The board can also check players' balance and calculate body mass. The data can be saved, so players can check their condition daily.
When did Nintendo start making video games?
Fusajiro Yamauchi, grandfather of Nintendo's former president, Hiroshi Yamauchi, founded the business in 1889 originally as a maker of the Japanese Hanafuda card game.
In 1902, Nintendo became the first company to produce cards in Japan and later began to make toys.
It was not until 1983, when Nintendo introduced the hit Family Computer, called the Nintendo Entertainment System for the U.S. market, that the video game industry started to gain global popularity.
The Family Computer prompted rivals in the industry to attempt their own original video game machines, but few could match Nintendo until Sony launched its PlayStation series in 1994.
What's special about Nintendo?
Masashi Morita, a senior analyst at Okasan Securities Co. who closely monitors the game industry, pointed out Nintendo's philosophy for success: provide something new and cultivate a wide range of users.

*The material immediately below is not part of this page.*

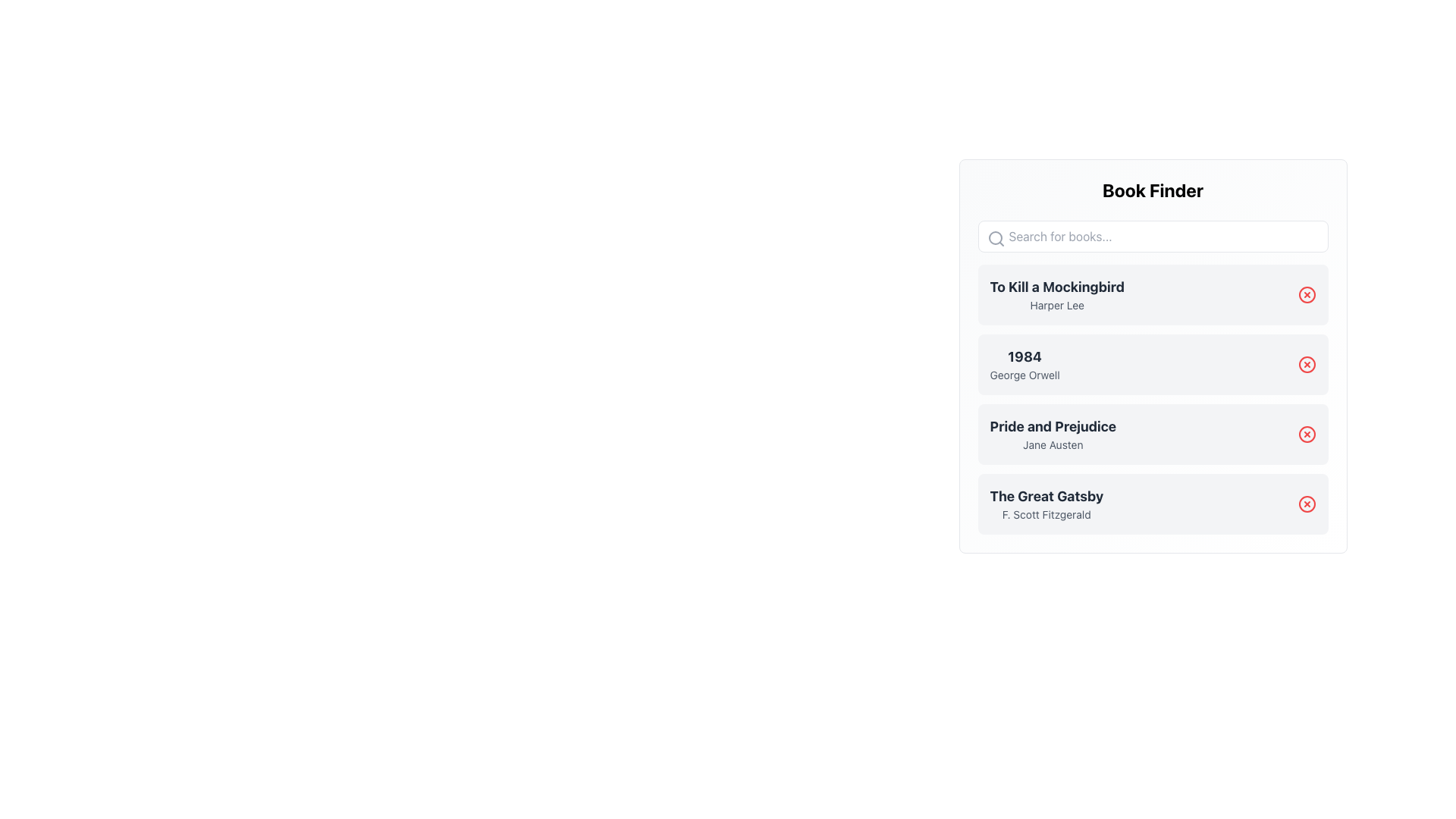 Image resolution: width=1456 pixels, height=819 pixels. Describe the element at coordinates (1056, 295) in the screenshot. I see `the static text display that shows 'To Kill a Mockingbird' by 'Harper Lee' to read the text` at that location.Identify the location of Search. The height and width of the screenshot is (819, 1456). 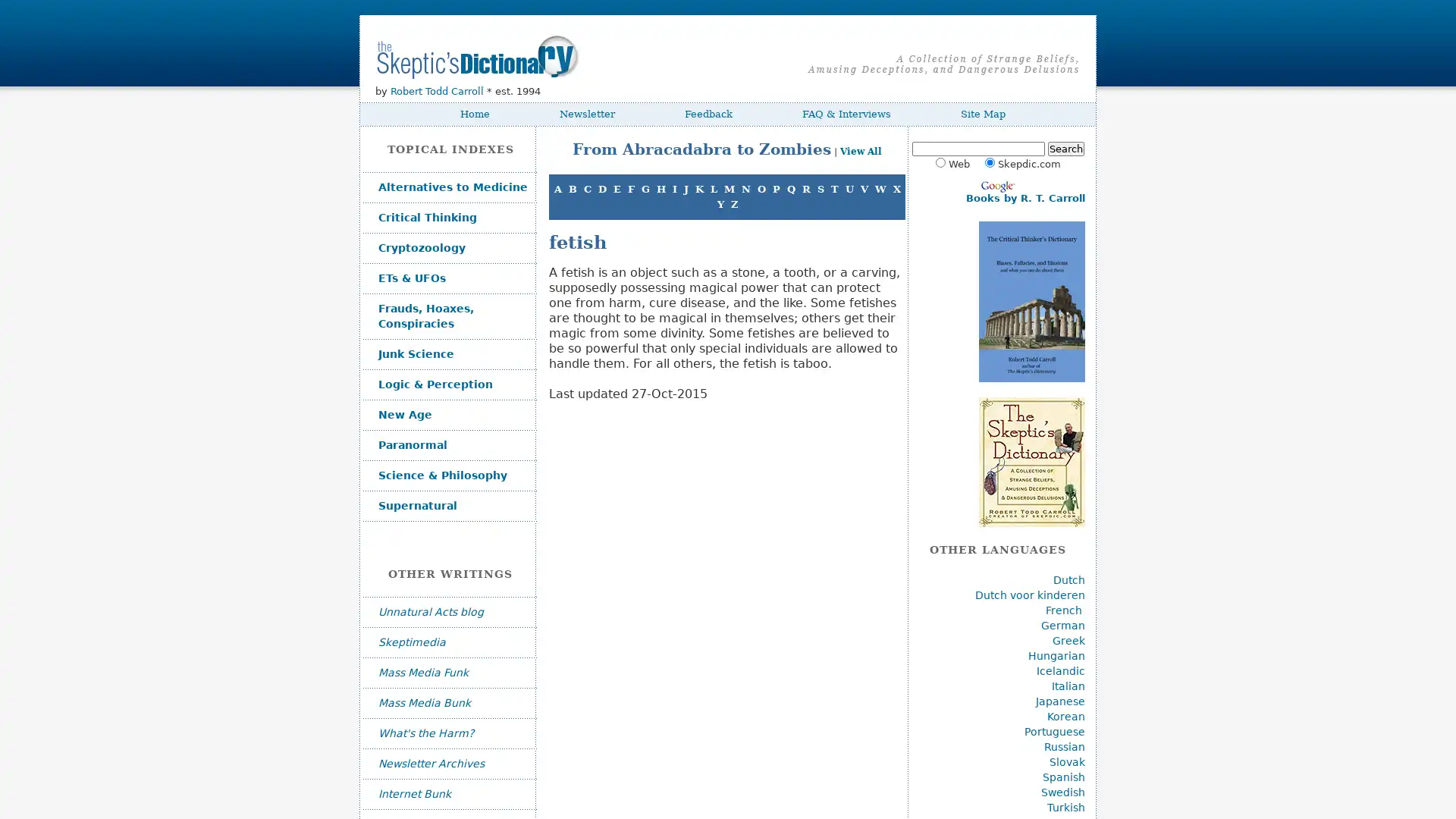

"Although the company seems to try to present products in new ways, I think the concept has basically remained unchanged. This is to target a wide range of users," Morita said.
"The concept especially seemed to have worked well (with the Wii and DS) under the current social climate and considering various factors," he added.
Before the DS, many video game makers put all their energy into creating high-technology hardware with improved graphics and sophisticated content.
Is Nintendo expected to continue performing well?
Morita said Nintendo is likely to continue to lead the industry because the DS and Wii are running so far ahead in terms of unit sales compared with the Sony PlayStation 3 and the Microsoft Xbox 360.
The newest "Dragon Quest" game, one of the most popular game series, will soon be released for the DS, he said, noting the key to gaining users of hardware is to continuously provide popular software titles.
Sony, however, will meanwhile keep trying to score its own hits, including offering the latest "Final Fantasy" title for the PlayStation 3 as well as the recently released "Biohazard 5."
Also, Sony's hand-held PlayStation Portable saw unit sales surge for the first nine months of fiscal 2008, selling about 12 million in that period.